╔══

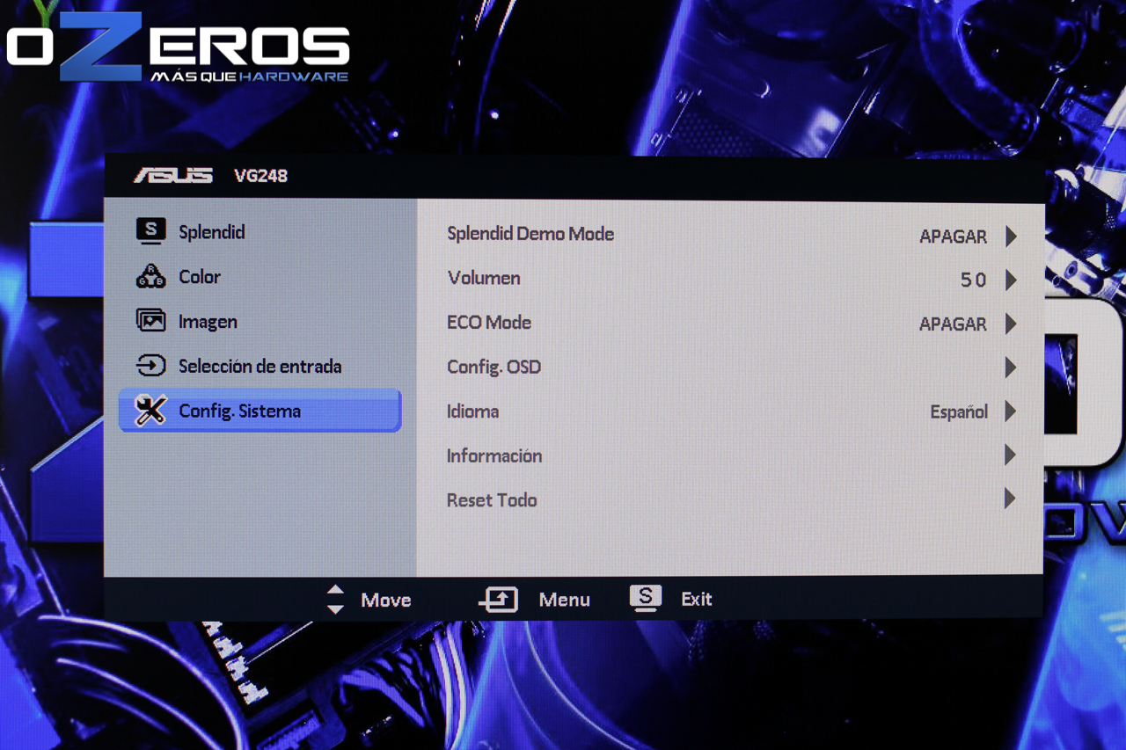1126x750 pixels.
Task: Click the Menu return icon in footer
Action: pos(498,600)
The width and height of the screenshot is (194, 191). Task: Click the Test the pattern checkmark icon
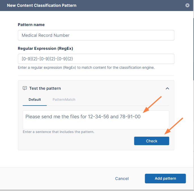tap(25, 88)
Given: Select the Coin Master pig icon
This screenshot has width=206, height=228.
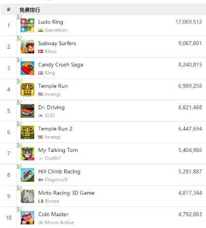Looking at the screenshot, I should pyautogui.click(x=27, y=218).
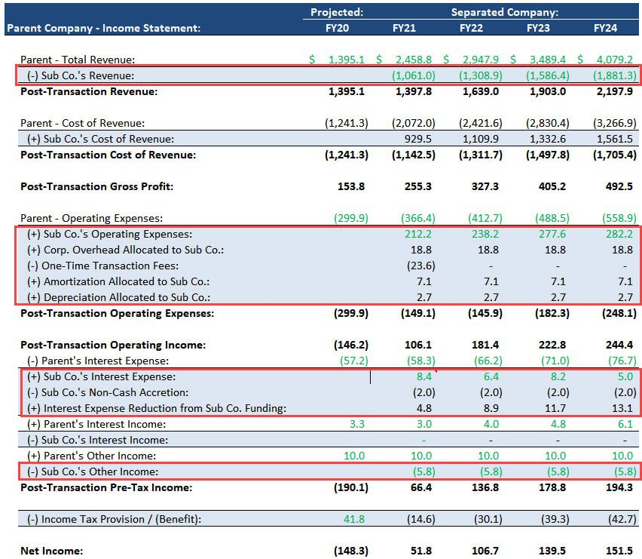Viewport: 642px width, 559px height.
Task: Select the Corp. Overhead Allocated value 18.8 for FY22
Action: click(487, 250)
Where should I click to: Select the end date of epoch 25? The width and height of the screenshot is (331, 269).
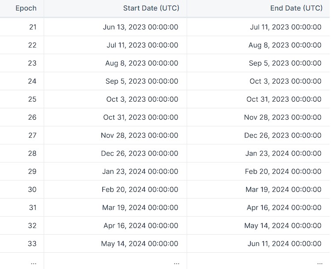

╚══
╔══

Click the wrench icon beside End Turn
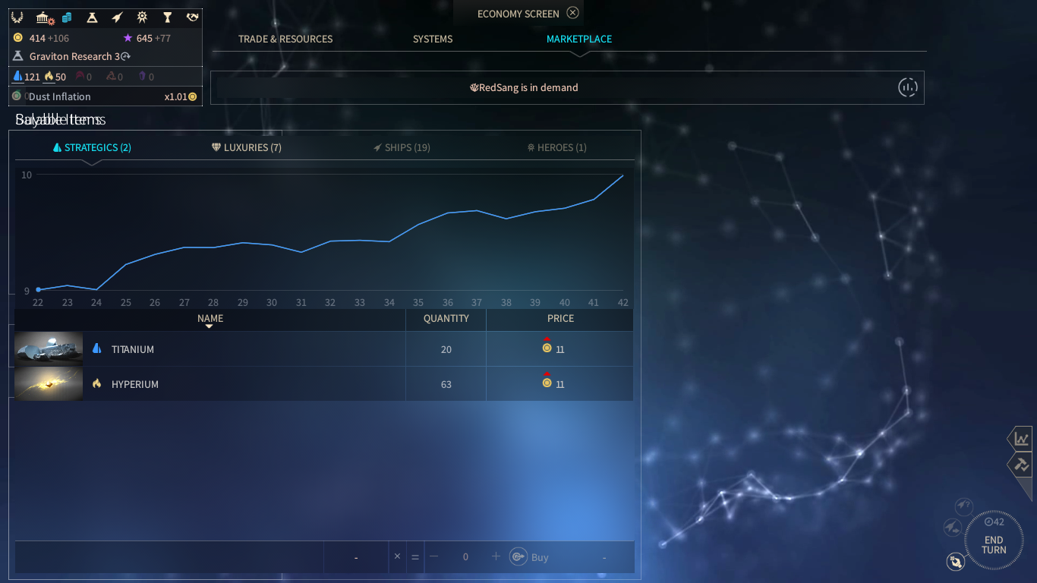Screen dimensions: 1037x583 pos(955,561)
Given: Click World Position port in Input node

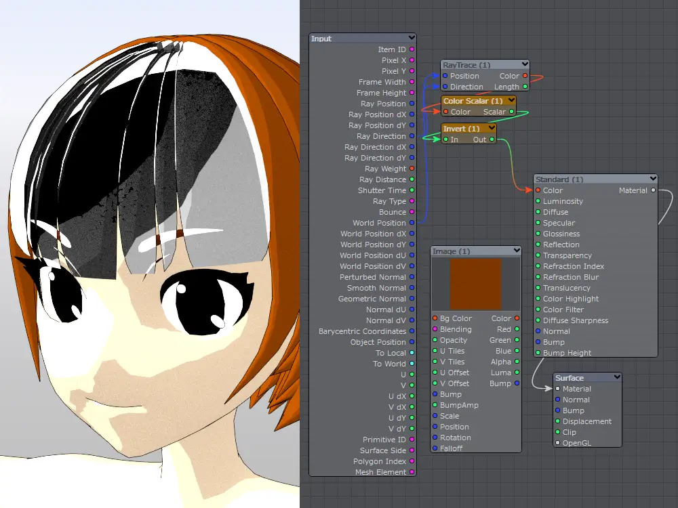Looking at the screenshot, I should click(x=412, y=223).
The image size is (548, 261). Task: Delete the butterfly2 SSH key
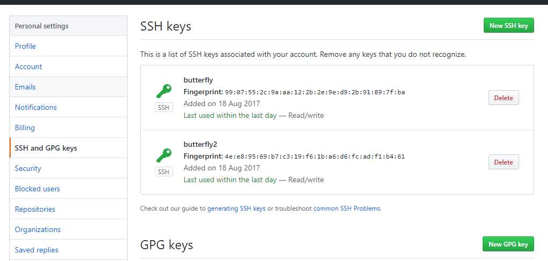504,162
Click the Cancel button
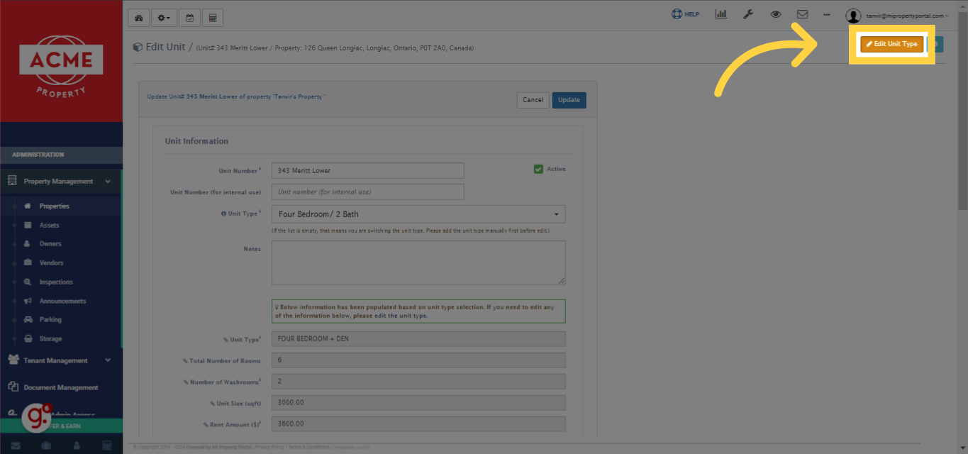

╚══

= Your assignment =
For the data above, set down exactly the lines from the line with "The width and height of the screenshot is (194, 191)." to the line with "Where should I", both included, leaving pictures out.

= Exercise answer =
The width and height of the screenshot is (194, 191). Task: Click the Test the pattern checkmark icon
tap(25, 88)
Given: Select the Coin Master pig icon
This screenshot has width=206, height=228.
Looking at the screenshot, I should pyautogui.click(x=27, y=218).
Viewport: 642px width, 559px height.
Task: Select the Corp. Overhead Allocated value 18.8 for FY22
Action: click(487, 250)
Where should I click to: Select the end date of epoch 25? The width and height of the screenshot is (331, 269).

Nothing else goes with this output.